Глава 1

Кэйя ненавидит рыжих высокомерных засранцев.

То, что этот парень высокомерен, читается по неуловимым признакам, крохотным мимическим морщинкам, заставляя физиогномику возрождаться из пепла, как метод. То, что он рыжий, просто видно в зеркале, потому что Кэйя не слепой.

Не исключено, что неприязнь к рыжим высокомерным засранцам выработалась у него из-за сводного брата.

У него много шрамов на теле. Уже давно затянувшиеся рубцы разных размеров и форм на руках, ногах, плечах, по всему торсу. Некоторые выглядят, как будто в него стреляли, некоторые как от ножа. Глядя на совсем молодое лицо, Кэйя не хочет представлять, в какие драки он ввязывался. И всё-таки эта хаотичная рыжая корона на голове слепит глаза.

И веснушки. Много. Россыпью.

Без зазрения совести Кэйя оттягивает резинку штанов и несколько секунд глядит туда, закончив осмотр с одобрительным хмыканьем.

Он возвращает себе свой облик. Самая глупая способность. Можно ради развлечения натворить дел под маской своей родственной души, если уж на то пошло.

Кэйя выходит на улицу. Облака, кажется, плывут, как слёзы, вялыми узорами на щеках убитых небес. Пока доходит до штаба Ордо Фавониус, каждый второй мондштадтец здоровается с ним — маленькая деревня в форме города, где все друг друга знают. На этих улицах Кэйя не видел никого с тем лицом.

В городе оживлённо, словно лето ещё не кончилась, и жизнь продолжается — всем хотелось вернуться к светлым дням, к тихому отдыху и флирту, которые ждут всех после окончания долгой зимы. Некоторые, одетые в меховые накидки, бредут по дорогам к продуктовым лавкам, другие — к ветряным мельницам, остальные работают, изо всех сил превозмогая осеннюю хандру. Кэйе не охота работать, но он делает шаг за порог штаба, приветствуя караульных.

Джинн, созвавшая собрание, закопана в отчётах в своём кабинете. Лиза — чересчур фамильярно, на первый взгляд, — сидит боком на краю её рабочего стола, открывая обод кружевного чулка на бедре.

— Кэйя! — мгновенно говорит Джинн, завидев его, словно посреди океана, в котором тонет, заметила плот. — Придётся заняться делом не из твоей компетенции.

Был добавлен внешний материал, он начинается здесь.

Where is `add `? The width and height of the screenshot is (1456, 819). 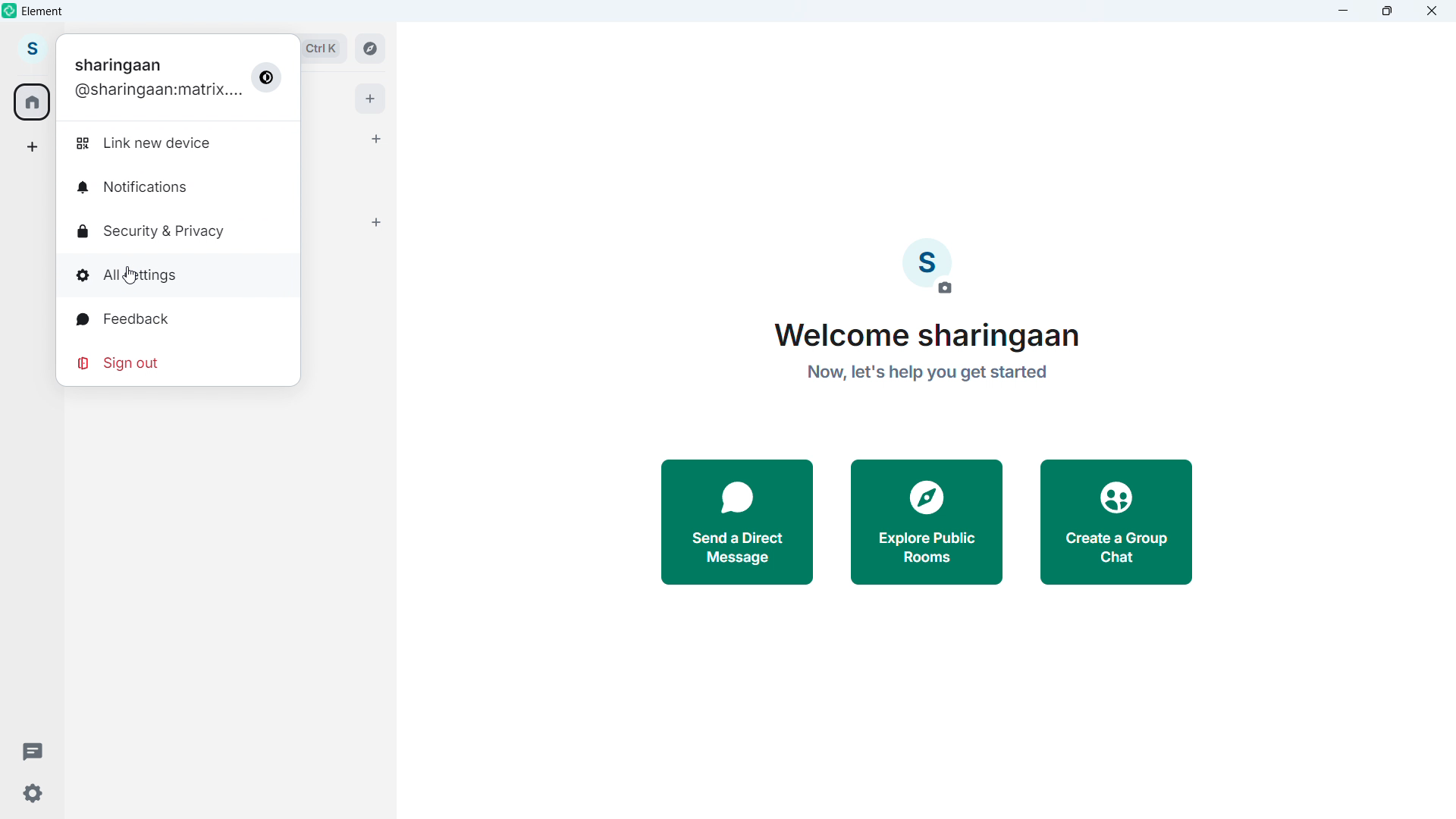 add  is located at coordinates (371, 98). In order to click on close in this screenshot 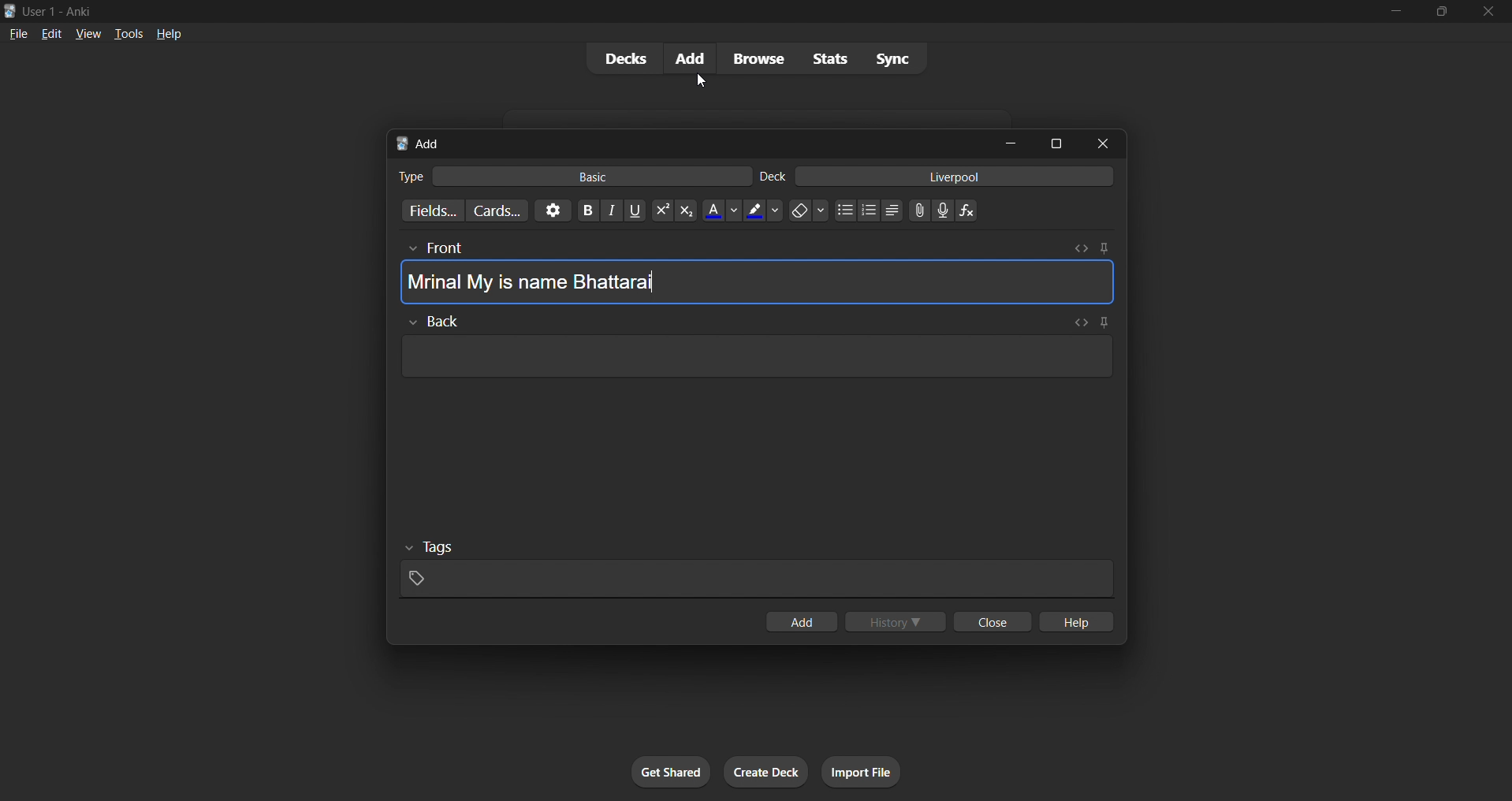, I will do `click(992, 621)`.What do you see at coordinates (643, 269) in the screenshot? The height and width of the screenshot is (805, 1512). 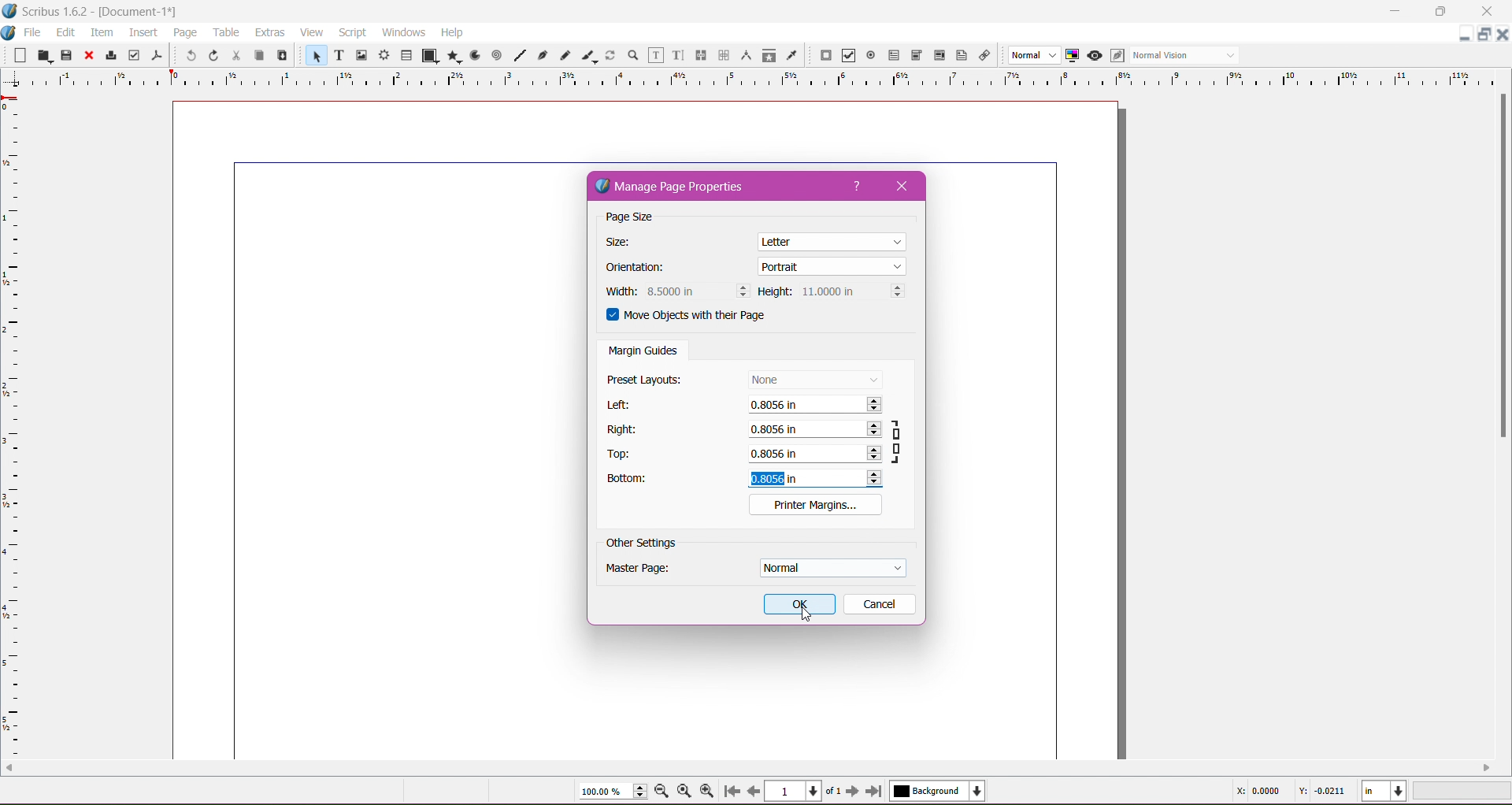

Он почти с жалостью оглядывает кабинет и пол, от которого рябит в глазах.

— Для нас не существует дел не в нашей компетенции, — посмеивается он и ради ехидства садится на противоположный край стола. Лиза подмечает этот жест и хихикает в кулак. — Что там? Принести торговцу две тонны закатников?

Кэйе думается, что после ухода путешественницы в Ли Юэ они потеряли важную единицу рабочей силы, но, ей-богу, не гонять же человека по эгоистичным поручениям всё время, пока она ищет пропавшего родича.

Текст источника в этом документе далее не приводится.